The binding characteristics of reduced hepatic membrane proteins for acetylated low-density lipoprotein (acetyl-LDL) and maleylated bovine serum albumin (Mal-BSA) have been examined. Two receptor activities were extracted from hepatic membranes in the presence of octyl beta-D-glucoside and beta-mercaptoethanol, and were separated by chromatography on Mal-BSA-Sepharose 4B. The receptors were revealed by ligand blotting. The active binding proteins had apparent molecular masses of 35 and 15 kDa in SDS/polyacrylamide gels. Equilibrium studies with protein-phosphatidylcholine complexes indicated that the reduced 35 kDa protein expresses two binding sites for Mal-BSA and one for acetyl-LDL, whereas the 15 kDa protein-phosphatidylcholine complex binds 131I-Mal-BSA and 131I-acetyl-LDL with a 4:1 stoichiometry. 131I-Mal-BSA binding was linear with both proteins, with a Kd of 4.8 nM at the 35 kDa protein and a Kd of 5.6 nM at the 15 kDa protein. The 35 kDa protein displayed saturable binding of 131I-acetyl-LDL with a Kd of 5 nM; the 15 kDa binding protein bound 131I-acetyl-LDL with a Kd of 2.3 nM. A 85 kDa protein was obtained by Mal-BSA-Sepharose chromatography when the hepatic membranes had been solubilized with Triton X-100 in presence of GSH/GSSG. This protein displayed saturable 131I-Mal-BSA binding with a Kd of 30 nM and 131I-acetyl-LDL binding with a Kd of 6.5 nM. The 131I-Mal-BSA binding capacity was four times higher than that of 131I-acetyl-LDL. Competition studies with the 35 kDa, 15 kDa and 85 kDa proteins binding Mal-BSA, acetyl-LDL, formylated albumin and polyanionic competitors provide evidence for the existence of more than one class of binding sites at the reduced binding proteins.

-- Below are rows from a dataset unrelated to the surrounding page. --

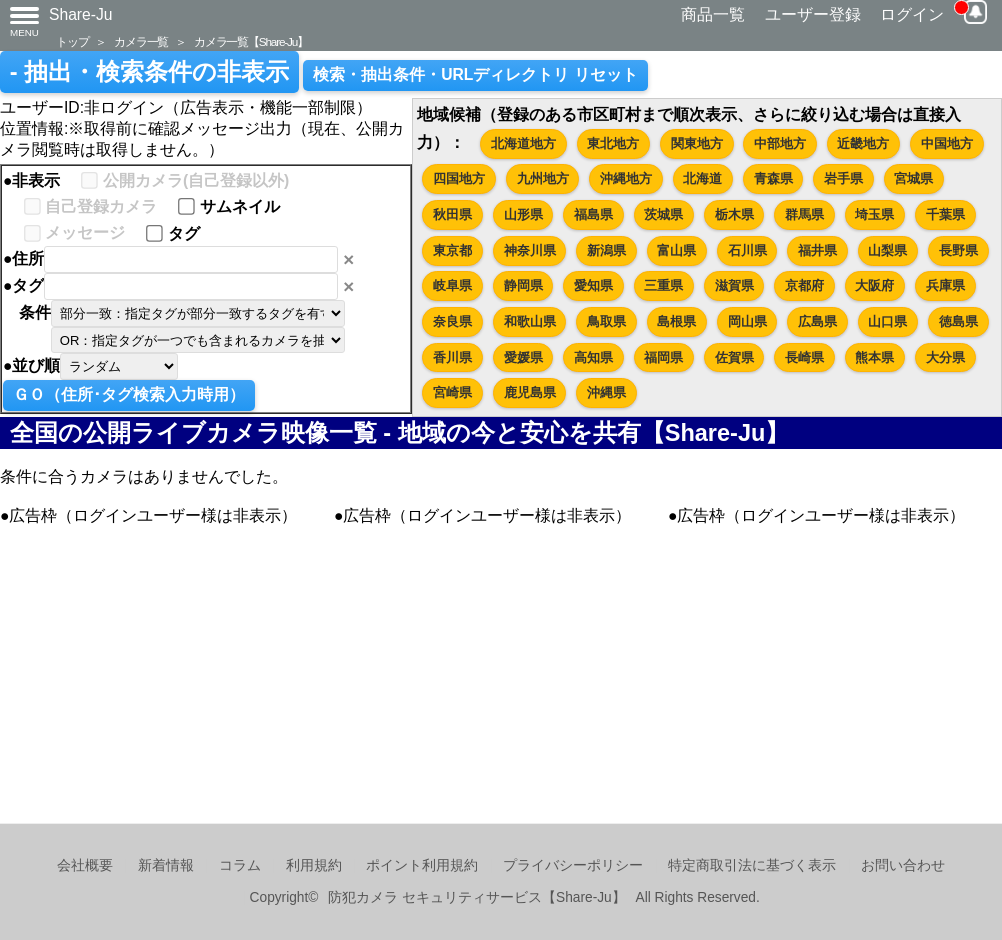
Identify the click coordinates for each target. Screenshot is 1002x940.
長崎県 (804, 357)
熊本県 (874, 357)
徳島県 (958, 321)
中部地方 (780, 143)
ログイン (912, 14)
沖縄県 (606, 392)
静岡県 (523, 285)
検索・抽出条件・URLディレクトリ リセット (475, 74)
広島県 (817, 321)
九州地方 (543, 178)
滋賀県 (734, 285)
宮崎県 (452, 392)
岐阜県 (452, 285)
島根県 (676, 321)
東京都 (452, 250)
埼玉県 (874, 214)
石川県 (747, 250)
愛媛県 (523, 357)
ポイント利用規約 (422, 865)
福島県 (593, 214)
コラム (240, 865)
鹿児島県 (530, 392)
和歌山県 (530, 321)
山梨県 (887, 250)
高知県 (593, 357)
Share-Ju (81, 14)
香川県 (452, 357)
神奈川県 (530, 250)
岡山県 (747, 321)
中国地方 (947, 143)
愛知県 (593, 285)
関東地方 (697, 143)
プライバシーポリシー (573, 865)
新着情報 (166, 865)
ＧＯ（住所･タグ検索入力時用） (129, 394)
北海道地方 (523, 143)
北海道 (702, 178)
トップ (72, 41)
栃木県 (734, 214)
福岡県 (663, 357)
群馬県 (804, 214)
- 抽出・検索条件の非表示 (149, 72)
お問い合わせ (903, 865)
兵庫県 (945, 285)
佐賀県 (734, 357)
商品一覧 (713, 14)
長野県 (958, 250)
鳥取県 (606, 321)
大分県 (945, 357)
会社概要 (85, 865)
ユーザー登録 (813, 14)
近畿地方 (863, 143)
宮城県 (913, 178)
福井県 (817, 250)
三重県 (663, 285)
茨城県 (663, 214)
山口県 (887, 321)
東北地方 (613, 143)
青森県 (773, 178)
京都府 (804, 285)
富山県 (676, 250)
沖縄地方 (626, 178)
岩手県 (843, 178)
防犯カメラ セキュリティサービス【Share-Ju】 (476, 897)
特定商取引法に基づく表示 (752, 865)
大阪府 (874, 285)
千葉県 (945, 214)
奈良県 (452, 321)
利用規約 (314, 865)
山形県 (523, 214)
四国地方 (459, 178)
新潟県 (606, 250)
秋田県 (452, 214)
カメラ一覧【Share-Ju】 (251, 41)
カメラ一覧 (141, 41)
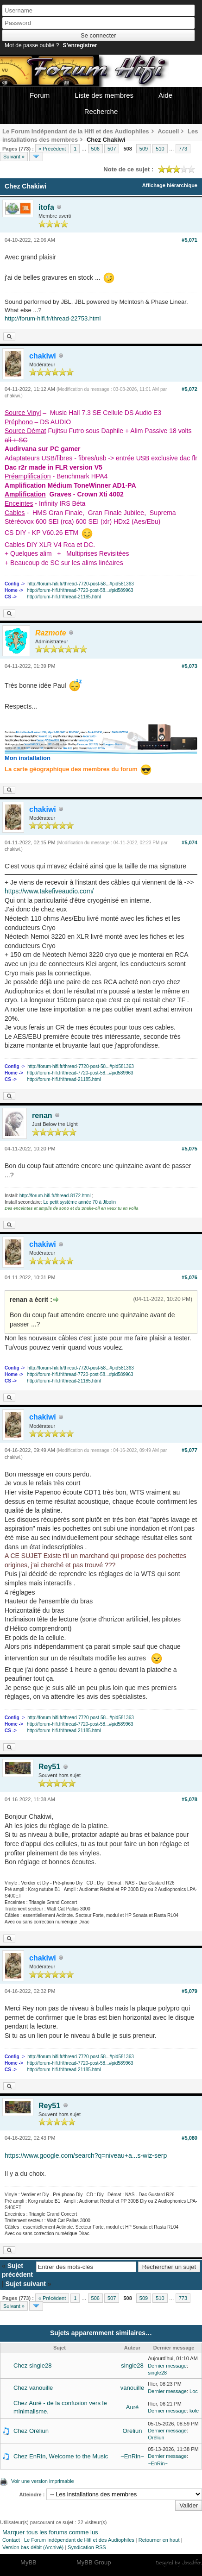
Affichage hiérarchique (169, 185)
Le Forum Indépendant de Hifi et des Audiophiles (79, 2540)
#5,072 (189, 389)
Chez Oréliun (31, 2430)
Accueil (168, 131)
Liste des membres (104, 95)
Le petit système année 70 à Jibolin (79, 1202)
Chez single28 (32, 2365)
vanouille (132, 2387)
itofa (46, 207)
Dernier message (167, 2366)
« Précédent (52, 148)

Evidence in liver for a disulphide-linked scavenger receptor containing a binding site for acetylated low-density lipoprotein and maleylated bovine serum albumin.

Membranes from rat liver were analysed under reducing conditions. The components of the soluble membranes responsible for the binding of acetylated low density lipoprotein (acetyl-LDL) and maleylated bovine serum albumin (Mal-BSA) were chromatographed on a polyethyleneimine-cellulose column and subsequently separated by gel electrophoresis. For both ligands a major binding protein (Mr = 35,000) was revealed by ligand blotting. A minor protein (Mr greater than 67,000) exhibited little binding. The Scatchard plot of the 131I-Mal-BSA binding data of the 35 kDa protein was linear, with a Kd of 17.3 nM. High concentrations of acetyl-LDL competed for half of the 131I-Mal-BSA binding. Excessive Mal-BSA competed for all the visible acetyl-LDL binding. The findings indicate the existence, in the reduced hepatic membrane, of a 35 kDa protein that has two binding sites for 131I-Mal-BSA and one binding site for acetyl-LDL.